The report was immediately challenged by a coalition of six antinuclear groups called the TMI Public Interest Resource Center which noted that the draft does not provide for any public hearing on the cleanup process. Research coordinator Steven Sholly asked the NRC to extend the 45-day public comment period now provided before a final impact statement is written.

The NRC staff considered leaving the Middletown, Pa., reactor only partially cleaned up but rejected the idea on grounds it "either would not eliminate the potential risks or would convert part of the site into a long-term or permanent waste repository."
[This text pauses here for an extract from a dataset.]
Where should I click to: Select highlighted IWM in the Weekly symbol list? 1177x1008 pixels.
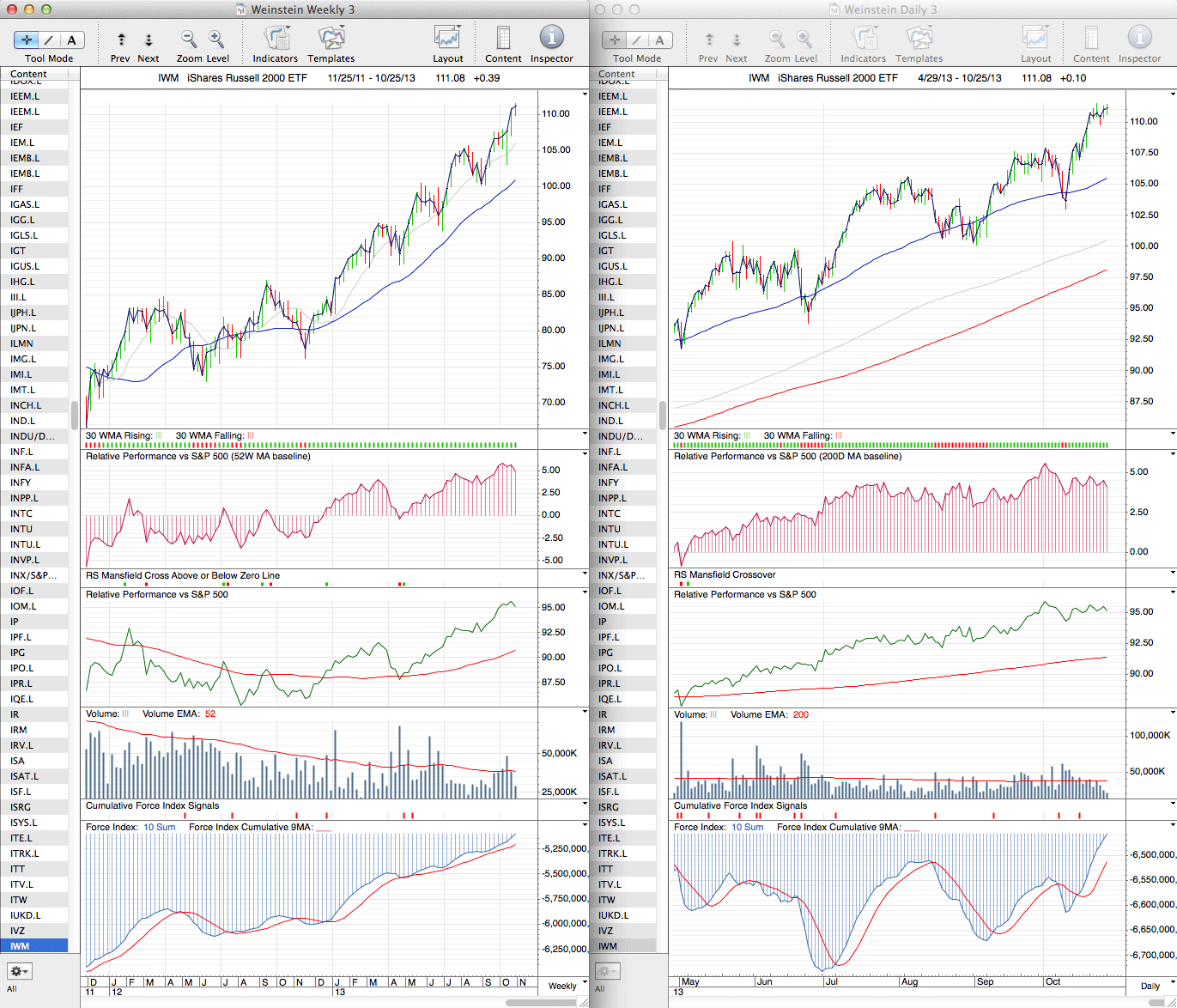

The reactor's core, damaging during the March 1979 accident, must eventually be removed to safe storage to eliminate the remote chance it could reheat, and that is "the paramount objective" of the cleanup, the study said.

Cleanup will produce another 300,000 gallons of contaminated water to add to the 800,000 gallons now awaiting disposition in the reactor building and in an auxiliary building, the study continued.

Outlining the report to the NRC, TMI program chief Bernard J. Snyder said that deciding what to do with all that water will be "the most difficult decision" facing the agency. Area residents firmly oppose even a gradual, dilluted release of the water into the Susquehanna River, which is the method originally proposed by TMI's owner, the Metropolitan Edision Co.

"There are very viable alternatives to the release of this water and we're going to explore those very carefully," Snyder told the commission.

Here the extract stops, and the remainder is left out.